Multivariate statistical analyses such as principal component analysis (PCA) and partial least squares-discriminant analysis (PLS-DA) were performed using MetaboAnalyst 5.0 (https://www.metaboanalyst.ca/, (accessed on 9 May 2023)). Initially, we applied PCA to detect trends and cluster transcripts in an unsupervised manner. Next, we used PLS-DA to better identify clustering and screen high-importance transcripts. We used the Variable Importance in Projection (VIP) score to select transcripts that reflected differentiated features in each axis of PLS-DA. We selected transcripts with a VIP cutoff > 1.0. Cross-validation and accuracy tests for the results were evaluated to provide evidence of their reliability (Supplementary Figure S3).

4.6. KEGG Pathway Enrichment Analysis

For functional and pathway enrichment analysis of the DEGs between the groups, Kyoto Encyclopedia of Genes and Genomes (KEGG, https://www.genome.jp/kegg/, (accessed on 9 May 2023)) was performed. The Database for Annotation, Visualization, and Integrated Discovery (DAVID, Web-based online tool (https://david.ncifcrf.gov, (accessed on 9 May 2023)) was used to perform the KEGG pathway enrichment analysis.

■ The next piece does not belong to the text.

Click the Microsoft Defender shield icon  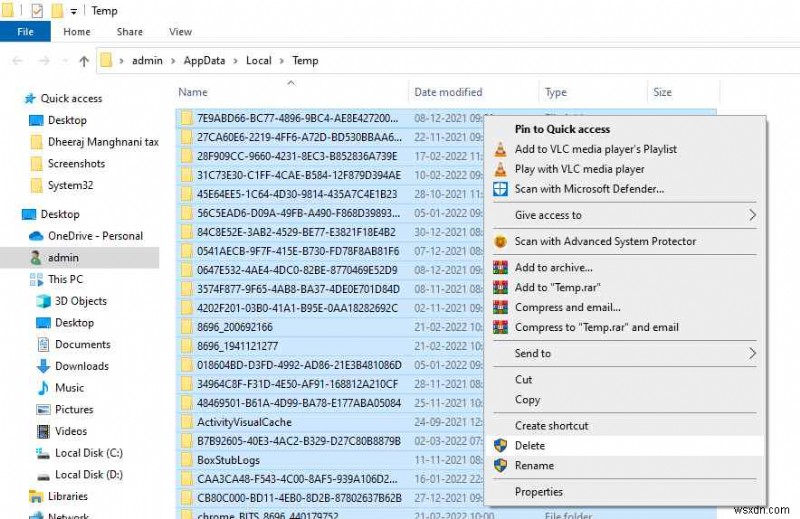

4.7. Protein–Protein Interaction Network Analysis

For topological analysis, a protein–protein interaction (PPI) network of DEGs was constructed using the cytoscape software (version 3.9.0, an open-source platform for network analysis and visualization). Based on the degree centrality (DC) and betweenness centrality (BC) of the node in the PPI network, significant hub genes of the gene network were selected. The criteria for selecting the BC and DC values were based on values higher than the average value of all nodes included in the network.

4.8. Construction and Validation of MUD Prediction Model

The biomarker analysis tool MetaboAnalyst 5.0 was used to perform classical and multivariate receiver operating characteristic (ROC) curve analysis. Normalized transcript values were scaled using a unit variance scaling method for ROC curve analysis, and multivariate ROC curve analysis was used to identify several biomarkers and evaluate the classification performance of the generated models. To select and cross-validate the most important features, a well-established algorithm was used for multivariate ROC curve analysis, and the generated models were validated through 1000 permutation tests using AUC as a performance measure. Univariate ROC analysis was used to evaluate the diagnostic power and its proportions for each gene, which was calculated using the area under the curve (AUC) and the confidence interval (CI). According to the criteria of Jones and Athanasiou [51], AUC values were interpreted as “excellent”, “very good”, “good”, and “reasonable” if they were greater than 0.97, between 0.93 and 0.96, between 0.75 and 0.92, and between 0.6 and 0.74, respectively. Five test samples remaining from RNA-Seq analysis were used to validate the selected biomarkers for diagnosing MUD patients, and a two-step screening method was applied to confirm the status of MUD patients. Cross-validation and accuracy tests for the results were evaluated to provide evidence of their reliability (Supplementary Figures S4–S6).

Supplementary Materials

The following supporting information can be downloaded at: https://www.mdpi.com/article/10.3390/ijms24108672/s1.

Author Contributions

W.-J.J. and S.-H.S. conducted the experiments and wrote the manuscript. T.S. and J.W.B. analyzed the RNA sequencing data. S.L. and C.-H.J. were responsible for the study concept and design and supervised manuscript editing. All authors have read and agreed to the published version of the manuscript.

Funding

This research was supported by the National Research Foundation of Korea (NRF) funded by the Ministry of Education (No. NRF-2016R1A6A1A03011325, NRF-2020R1I1A1A01068108) and the Ministry of Science and ICT (MSIT) (No. NRF-2022R1A2C1008787).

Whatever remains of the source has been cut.